### What to work on
Can you pull out each line of the data below that includes the word "hamburger"?

### Stored data entries
= = = = = = =
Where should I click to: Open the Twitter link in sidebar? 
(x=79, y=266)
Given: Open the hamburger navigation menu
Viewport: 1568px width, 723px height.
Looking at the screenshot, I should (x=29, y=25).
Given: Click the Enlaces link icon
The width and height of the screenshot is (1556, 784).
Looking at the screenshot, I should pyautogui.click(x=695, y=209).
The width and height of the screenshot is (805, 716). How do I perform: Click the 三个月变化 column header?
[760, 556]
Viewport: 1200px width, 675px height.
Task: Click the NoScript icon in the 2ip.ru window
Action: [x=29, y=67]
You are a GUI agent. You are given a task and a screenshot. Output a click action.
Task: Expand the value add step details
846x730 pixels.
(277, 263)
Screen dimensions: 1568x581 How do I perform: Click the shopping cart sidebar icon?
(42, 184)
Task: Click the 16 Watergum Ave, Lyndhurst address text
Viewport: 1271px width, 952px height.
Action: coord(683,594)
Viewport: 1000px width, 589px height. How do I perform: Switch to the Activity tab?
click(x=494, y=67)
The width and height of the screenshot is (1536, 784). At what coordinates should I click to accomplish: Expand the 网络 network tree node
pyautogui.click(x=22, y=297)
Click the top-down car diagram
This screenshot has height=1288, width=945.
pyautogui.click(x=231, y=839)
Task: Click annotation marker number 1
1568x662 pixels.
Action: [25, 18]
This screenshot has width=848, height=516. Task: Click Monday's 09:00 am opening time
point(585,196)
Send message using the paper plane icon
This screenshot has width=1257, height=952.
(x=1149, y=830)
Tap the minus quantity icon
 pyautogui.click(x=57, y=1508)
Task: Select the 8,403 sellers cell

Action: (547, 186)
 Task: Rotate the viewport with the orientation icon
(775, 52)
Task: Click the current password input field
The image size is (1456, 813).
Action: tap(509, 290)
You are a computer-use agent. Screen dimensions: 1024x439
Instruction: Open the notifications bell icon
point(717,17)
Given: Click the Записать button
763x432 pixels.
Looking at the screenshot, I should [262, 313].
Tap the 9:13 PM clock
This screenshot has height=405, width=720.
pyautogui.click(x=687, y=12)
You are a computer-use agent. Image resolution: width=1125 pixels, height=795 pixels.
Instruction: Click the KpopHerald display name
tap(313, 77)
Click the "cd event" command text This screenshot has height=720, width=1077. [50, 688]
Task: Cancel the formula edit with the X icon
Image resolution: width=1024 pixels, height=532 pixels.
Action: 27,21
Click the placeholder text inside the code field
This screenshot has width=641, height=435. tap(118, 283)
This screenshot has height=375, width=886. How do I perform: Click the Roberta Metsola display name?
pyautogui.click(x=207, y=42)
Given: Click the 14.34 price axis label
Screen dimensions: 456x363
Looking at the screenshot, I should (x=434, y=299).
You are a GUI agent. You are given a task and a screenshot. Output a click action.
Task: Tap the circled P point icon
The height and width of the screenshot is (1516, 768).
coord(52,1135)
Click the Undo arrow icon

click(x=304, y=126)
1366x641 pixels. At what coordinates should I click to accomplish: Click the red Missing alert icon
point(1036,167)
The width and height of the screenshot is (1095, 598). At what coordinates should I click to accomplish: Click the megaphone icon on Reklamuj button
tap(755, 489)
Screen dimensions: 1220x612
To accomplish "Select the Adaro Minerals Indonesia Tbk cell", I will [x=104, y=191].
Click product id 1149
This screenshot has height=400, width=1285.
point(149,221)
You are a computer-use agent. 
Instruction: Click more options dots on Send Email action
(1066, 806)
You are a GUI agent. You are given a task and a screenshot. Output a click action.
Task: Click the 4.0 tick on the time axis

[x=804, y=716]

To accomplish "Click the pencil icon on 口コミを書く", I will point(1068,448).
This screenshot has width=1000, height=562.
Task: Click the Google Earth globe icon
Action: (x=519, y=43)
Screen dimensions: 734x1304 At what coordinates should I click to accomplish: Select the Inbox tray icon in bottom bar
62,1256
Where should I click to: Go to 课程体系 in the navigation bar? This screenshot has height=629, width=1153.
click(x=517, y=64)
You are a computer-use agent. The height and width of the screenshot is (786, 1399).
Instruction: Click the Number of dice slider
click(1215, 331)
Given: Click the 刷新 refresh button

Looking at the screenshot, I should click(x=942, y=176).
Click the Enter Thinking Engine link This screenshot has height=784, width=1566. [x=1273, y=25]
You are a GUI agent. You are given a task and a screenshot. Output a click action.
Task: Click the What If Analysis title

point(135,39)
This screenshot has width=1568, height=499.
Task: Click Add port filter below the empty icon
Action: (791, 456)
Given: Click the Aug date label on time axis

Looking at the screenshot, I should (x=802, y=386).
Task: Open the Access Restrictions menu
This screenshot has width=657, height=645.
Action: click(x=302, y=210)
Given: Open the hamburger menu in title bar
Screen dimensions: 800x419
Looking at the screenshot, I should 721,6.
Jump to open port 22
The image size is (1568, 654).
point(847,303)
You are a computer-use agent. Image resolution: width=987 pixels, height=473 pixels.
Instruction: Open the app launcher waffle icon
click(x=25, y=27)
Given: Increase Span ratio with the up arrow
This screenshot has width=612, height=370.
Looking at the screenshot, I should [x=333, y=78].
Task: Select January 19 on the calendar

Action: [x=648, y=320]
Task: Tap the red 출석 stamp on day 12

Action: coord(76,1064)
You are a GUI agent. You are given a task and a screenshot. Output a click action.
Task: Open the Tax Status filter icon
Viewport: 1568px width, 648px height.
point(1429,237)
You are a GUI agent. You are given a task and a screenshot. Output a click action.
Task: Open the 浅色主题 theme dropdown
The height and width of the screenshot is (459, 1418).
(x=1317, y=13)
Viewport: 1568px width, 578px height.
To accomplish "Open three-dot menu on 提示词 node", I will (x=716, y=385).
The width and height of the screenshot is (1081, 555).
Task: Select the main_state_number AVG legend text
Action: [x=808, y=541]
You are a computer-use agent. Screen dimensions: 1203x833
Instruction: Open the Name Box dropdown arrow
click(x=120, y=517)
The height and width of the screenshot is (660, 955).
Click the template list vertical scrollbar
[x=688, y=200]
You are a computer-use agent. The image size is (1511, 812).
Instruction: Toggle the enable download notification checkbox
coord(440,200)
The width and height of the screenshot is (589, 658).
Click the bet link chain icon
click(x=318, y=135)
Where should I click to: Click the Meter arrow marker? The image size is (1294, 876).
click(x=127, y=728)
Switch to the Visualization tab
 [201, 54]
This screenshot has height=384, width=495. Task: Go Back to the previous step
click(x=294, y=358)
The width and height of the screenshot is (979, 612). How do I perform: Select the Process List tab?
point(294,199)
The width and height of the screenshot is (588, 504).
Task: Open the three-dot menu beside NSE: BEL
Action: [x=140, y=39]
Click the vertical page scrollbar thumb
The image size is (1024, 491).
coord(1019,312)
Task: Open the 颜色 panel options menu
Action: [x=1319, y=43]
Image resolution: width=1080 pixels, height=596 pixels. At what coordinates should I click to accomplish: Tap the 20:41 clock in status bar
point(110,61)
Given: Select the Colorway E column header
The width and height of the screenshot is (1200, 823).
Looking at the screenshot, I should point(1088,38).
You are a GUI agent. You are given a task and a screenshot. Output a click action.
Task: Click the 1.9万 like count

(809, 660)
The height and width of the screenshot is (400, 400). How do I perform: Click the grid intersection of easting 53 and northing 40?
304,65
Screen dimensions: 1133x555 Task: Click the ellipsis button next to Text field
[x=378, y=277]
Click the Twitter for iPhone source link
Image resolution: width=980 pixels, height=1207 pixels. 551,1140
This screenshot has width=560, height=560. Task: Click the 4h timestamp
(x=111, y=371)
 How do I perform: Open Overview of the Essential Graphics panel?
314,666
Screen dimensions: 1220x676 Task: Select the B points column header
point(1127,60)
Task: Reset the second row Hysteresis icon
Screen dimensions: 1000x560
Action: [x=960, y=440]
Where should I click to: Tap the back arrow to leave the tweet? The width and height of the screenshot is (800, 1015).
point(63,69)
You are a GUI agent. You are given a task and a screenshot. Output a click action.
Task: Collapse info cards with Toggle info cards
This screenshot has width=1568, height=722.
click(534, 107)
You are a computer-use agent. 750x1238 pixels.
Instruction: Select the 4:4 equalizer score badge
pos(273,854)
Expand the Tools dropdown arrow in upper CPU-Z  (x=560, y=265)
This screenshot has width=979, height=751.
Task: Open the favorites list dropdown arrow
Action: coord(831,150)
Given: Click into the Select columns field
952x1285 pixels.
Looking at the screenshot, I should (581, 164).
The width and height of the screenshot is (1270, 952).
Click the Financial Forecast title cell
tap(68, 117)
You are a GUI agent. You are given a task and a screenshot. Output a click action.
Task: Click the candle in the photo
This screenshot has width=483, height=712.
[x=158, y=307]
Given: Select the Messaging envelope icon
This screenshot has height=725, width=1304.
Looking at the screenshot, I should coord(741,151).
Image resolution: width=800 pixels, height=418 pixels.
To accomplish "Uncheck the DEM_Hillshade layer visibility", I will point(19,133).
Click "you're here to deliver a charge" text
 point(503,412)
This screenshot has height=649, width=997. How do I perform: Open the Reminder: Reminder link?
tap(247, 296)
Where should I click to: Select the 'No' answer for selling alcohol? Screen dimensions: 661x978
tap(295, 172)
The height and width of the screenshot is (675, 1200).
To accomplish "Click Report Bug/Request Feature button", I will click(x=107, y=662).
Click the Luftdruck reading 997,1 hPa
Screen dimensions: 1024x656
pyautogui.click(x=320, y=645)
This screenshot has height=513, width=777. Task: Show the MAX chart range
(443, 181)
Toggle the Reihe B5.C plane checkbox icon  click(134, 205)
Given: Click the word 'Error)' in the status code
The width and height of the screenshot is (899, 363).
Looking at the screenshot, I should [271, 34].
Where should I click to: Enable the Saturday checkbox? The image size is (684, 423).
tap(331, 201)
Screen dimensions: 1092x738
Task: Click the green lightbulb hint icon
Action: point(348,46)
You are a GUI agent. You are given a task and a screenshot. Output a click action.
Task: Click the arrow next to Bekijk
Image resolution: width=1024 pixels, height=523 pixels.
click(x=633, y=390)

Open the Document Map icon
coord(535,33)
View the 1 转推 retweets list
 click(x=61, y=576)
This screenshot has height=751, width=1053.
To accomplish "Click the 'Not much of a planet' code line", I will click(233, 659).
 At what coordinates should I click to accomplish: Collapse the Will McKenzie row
= = = = = = =
### Exercise response
Given: Open the hamburger navigation menu
Given: Open the hamburger menu in title bar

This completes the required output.